>> begin EXCERPTED PASSAGE

Fixed or flat fees, contingency fees, non-refundable retainers with discounted hourly fees, blended hourly fees and variations on those themes are becoming increasingly common. But many law firms have been slow to join this trend -- lawyers still perform approximately 95 percent of their corporate legal work on an hourly basis.
What does that mean for your small business? If your company is currently working with a law firm or looking for legal counsel, try requesting alternate billing options. While many law firms rarely initiate different options, they'll negotiate when brought to the table. If you want something better than the old "bill by the hour" deal, try presenting one of these billing structures:
Project billing for routine issues
If your legal needs include large but repetitive tasks, consider a flat-fee approach, also known as project billing. If you need legal assistance on a large research project involving several repetitive tasks with a fair amount of predictability for cost estimation and time duration, request a dollar cap for predetermined services. Be sure to compare estimated costs at the equivalent hourly rate--a projected cap that far exceeds any likely bill is really no cap at all.
Once you get a project billing estimate, don't hesitate to shop around. Making an informed decision -- shopping around, comparing prices and services with other law firms -- is good business sense, especially if you intend to hire a firm for a single project. If you anticipate establishing a long-term relationship, mention this as you're negotiating a project amount -- a firm may provide a better deal if it expects future work from your company.
Results-oriented options
Forget the image of personal injury attorneys taking a third of any verdict or settlement. Consider instead contingency fees -- fees based on the outcome of the case and the performance of your counsel. Creative use of contingency fees can create efficiencies in even the most high-level corporate settings. If you retain a lawyer to help your company avoid litigation, couple a reduced hourly rate with a bonus for successfully lowering your litigation outlays.

>> end EXCERPTED PASSAGE
>> begin DATA SHOWN

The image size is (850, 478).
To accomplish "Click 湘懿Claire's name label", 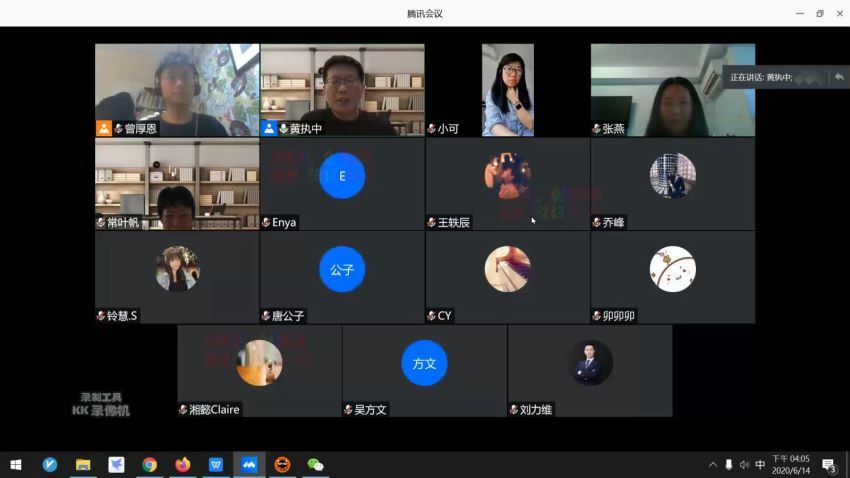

>> end DATA SHOWN

WRITTEN REQUEST: Decide whether each statement agrees with the passage on legal billing, answering yes or no and quoting the deciding words: (a) Lawyers still handle about 95 percent of corporate legal work on an hourly basis. (b) Law firms commonly propose alternative billing options on their own. (c) Project billing is suggested for unique, unpredictable legal work. The data aren't needed for this.

RESULT OF THIS TASK:
(a) Yes: "lawyers still perform approximately 95 percent of their corporate legal work on an hourly basis"
(b) No: "many law firms rarely initiate different options, they'll negotiate when brought to the table"
(c) No: "If your legal needs include large but repetitive tasks, consider a flat-fee approach, also known as project billing"